| THE PROBLEM |
In the records below, find the line containing "Viewport: 1026px width, 833px height.", then reproduce that line and every one after it to the end, exactly and alone.

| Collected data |
————————

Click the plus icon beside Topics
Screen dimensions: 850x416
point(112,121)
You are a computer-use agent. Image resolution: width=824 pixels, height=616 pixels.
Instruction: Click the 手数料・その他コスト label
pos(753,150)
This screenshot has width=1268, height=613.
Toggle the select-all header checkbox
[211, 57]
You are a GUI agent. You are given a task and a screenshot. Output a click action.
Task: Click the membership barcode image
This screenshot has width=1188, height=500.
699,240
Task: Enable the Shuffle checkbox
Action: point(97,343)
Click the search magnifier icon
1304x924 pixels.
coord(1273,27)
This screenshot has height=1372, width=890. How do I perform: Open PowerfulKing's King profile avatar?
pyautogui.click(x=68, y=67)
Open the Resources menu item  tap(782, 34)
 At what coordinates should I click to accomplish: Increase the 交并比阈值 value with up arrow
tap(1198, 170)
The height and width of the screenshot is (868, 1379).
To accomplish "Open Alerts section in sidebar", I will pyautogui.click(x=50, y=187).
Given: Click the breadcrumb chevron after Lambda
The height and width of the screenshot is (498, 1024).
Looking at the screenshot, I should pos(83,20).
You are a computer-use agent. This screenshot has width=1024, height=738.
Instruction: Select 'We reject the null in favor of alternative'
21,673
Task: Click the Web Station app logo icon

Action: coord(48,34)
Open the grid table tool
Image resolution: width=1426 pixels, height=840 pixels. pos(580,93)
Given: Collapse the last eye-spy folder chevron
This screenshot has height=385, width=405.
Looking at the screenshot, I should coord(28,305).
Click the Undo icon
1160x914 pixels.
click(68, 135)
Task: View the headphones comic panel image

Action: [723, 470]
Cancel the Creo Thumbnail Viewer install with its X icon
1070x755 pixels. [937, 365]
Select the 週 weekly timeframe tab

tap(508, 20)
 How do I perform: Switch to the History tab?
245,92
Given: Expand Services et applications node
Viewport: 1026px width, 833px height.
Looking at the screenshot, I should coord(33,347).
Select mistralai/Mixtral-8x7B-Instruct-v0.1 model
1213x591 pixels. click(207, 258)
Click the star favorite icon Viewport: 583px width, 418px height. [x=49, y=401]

————————

| ANSWER BELOW |
Viewport: 1026px width, 833px height.
Looking at the screenshot, I should coord(33,347).
Select mistralai/Mixtral-8x7B-Instruct-v0.1 model
1213x591 pixels. click(207, 258)
Click the star favorite icon Viewport: 583px width, 418px height. [x=49, y=401]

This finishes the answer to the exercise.